**What needs to be done:**
Nothing but the lines from the one with "Given: Choose the Châu Á region filter" through the last line of the entries below should appear in the copy, please, and no pictures.

**Data for processing:**
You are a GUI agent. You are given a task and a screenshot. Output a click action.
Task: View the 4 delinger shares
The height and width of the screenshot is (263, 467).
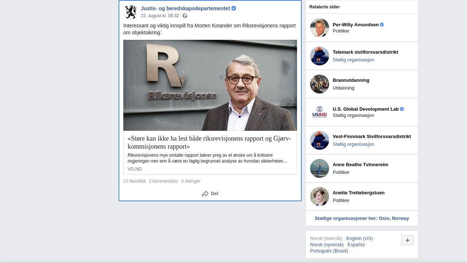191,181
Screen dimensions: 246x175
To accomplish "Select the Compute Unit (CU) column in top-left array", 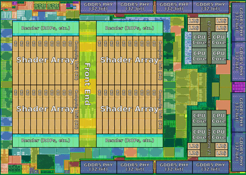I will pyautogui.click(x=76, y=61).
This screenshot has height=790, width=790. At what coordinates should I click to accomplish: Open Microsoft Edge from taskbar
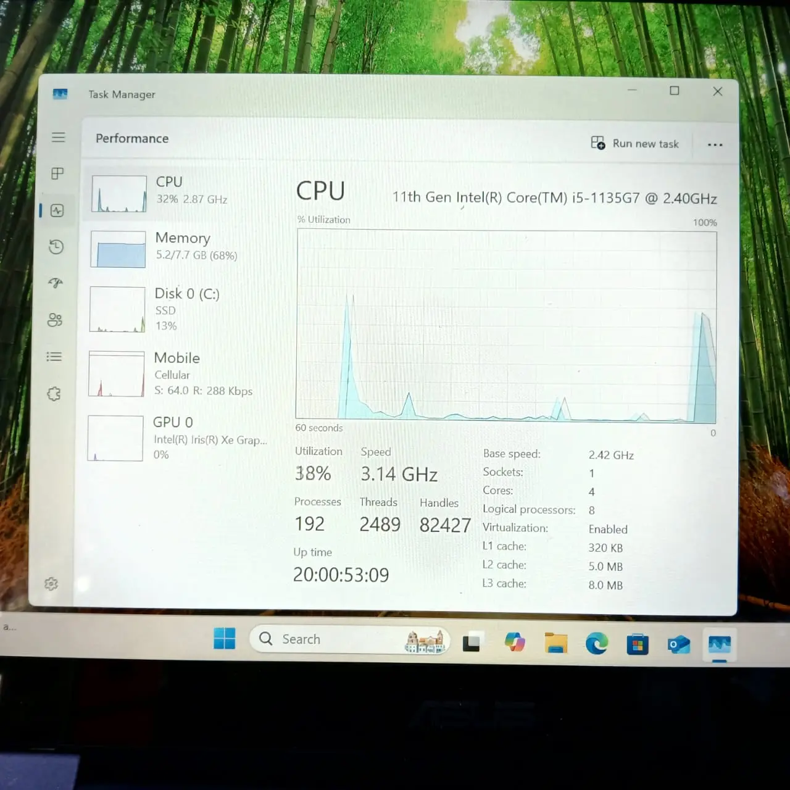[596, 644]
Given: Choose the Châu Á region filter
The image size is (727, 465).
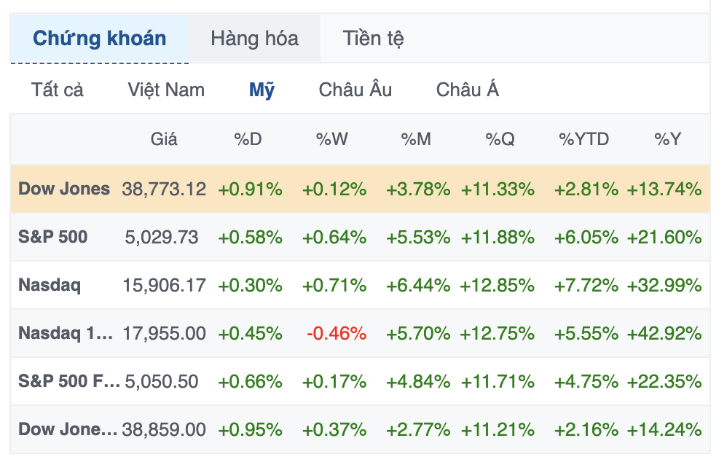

**Answer box:**
Given: Choose the Châu Á region filter
The image size is (727, 465).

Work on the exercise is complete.